[Exercise data]
"""
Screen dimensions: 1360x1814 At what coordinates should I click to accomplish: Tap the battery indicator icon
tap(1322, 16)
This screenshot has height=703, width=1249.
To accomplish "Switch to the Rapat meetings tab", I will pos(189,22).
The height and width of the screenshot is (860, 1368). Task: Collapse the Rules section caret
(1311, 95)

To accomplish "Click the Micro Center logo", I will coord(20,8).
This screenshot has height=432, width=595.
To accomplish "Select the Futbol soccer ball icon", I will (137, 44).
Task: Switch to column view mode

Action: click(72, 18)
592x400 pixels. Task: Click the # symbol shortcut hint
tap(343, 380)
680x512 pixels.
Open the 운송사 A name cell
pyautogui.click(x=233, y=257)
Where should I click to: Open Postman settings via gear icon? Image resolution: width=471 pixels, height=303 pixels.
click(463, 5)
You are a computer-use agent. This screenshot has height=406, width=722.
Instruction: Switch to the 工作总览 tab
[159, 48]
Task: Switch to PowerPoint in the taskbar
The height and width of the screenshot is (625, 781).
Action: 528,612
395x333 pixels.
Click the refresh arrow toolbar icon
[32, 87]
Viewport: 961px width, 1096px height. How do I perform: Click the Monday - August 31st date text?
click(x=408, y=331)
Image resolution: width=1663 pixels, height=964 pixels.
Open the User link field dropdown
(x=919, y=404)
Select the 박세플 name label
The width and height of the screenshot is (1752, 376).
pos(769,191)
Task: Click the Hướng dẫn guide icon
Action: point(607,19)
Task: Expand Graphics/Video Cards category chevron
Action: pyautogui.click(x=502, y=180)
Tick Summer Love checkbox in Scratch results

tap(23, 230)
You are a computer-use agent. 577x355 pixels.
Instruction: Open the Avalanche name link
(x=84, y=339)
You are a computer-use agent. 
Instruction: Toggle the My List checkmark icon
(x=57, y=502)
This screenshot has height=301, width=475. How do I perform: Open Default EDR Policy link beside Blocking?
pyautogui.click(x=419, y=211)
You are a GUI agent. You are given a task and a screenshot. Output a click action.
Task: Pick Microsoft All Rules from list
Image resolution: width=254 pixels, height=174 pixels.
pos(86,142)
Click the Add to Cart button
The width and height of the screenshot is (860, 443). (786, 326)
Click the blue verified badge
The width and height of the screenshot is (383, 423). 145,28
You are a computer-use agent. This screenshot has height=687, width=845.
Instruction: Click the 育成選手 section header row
"""
The expected output is the exact run of lines from the line with "395x333 pixels." through the last line of the material above.

395x333 pixels.
Click the refresh arrow toolbar icon
[32, 87]
Viewport: 961px width, 1096px height. How do I perform: Click the Monday - August 31st date text?
click(x=408, y=331)
Image resolution: width=1663 pixels, height=964 pixels.
Open the User link field dropdown
(x=919, y=404)
Select the 박세플 name label
The width and height of the screenshot is (1752, 376).
pos(769,191)
Task: Click the Hướng dẫn guide icon
Action: point(607,19)
Task: Expand Graphics/Video Cards category chevron
Action: pyautogui.click(x=502, y=180)
Tick Summer Love checkbox in Scratch results

tap(23, 230)
You are a computer-use agent. 577x355 pixels.
Instruction: Open the Avalanche name link
(x=84, y=339)
You are a computer-use agent. 
Instruction: Toggle the My List checkmark icon
(x=57, y=502)
This screenshot has height=301, width=475. How do I perform: Open Default EDR Policy link beside Blocking?
pyautogui.click(x=419, y=211)
You are a GUI agent. You are given a task and a screenshot. Output a click action.
Task: Pick Microsoft All Rules from list
Image resolution: width=254 pixels, height=174 pixels.
pos(86,142)
Click the Add to Cart button
The width and height of the screenshot is (860, 443). (786, 326)
Click the blue verified badge
The width and height of the screenshot is (383, 423). 145,28
You are a computer-use agent. This screenshot has height=687, width=845.
Instruction: Click the 育成選手 section header row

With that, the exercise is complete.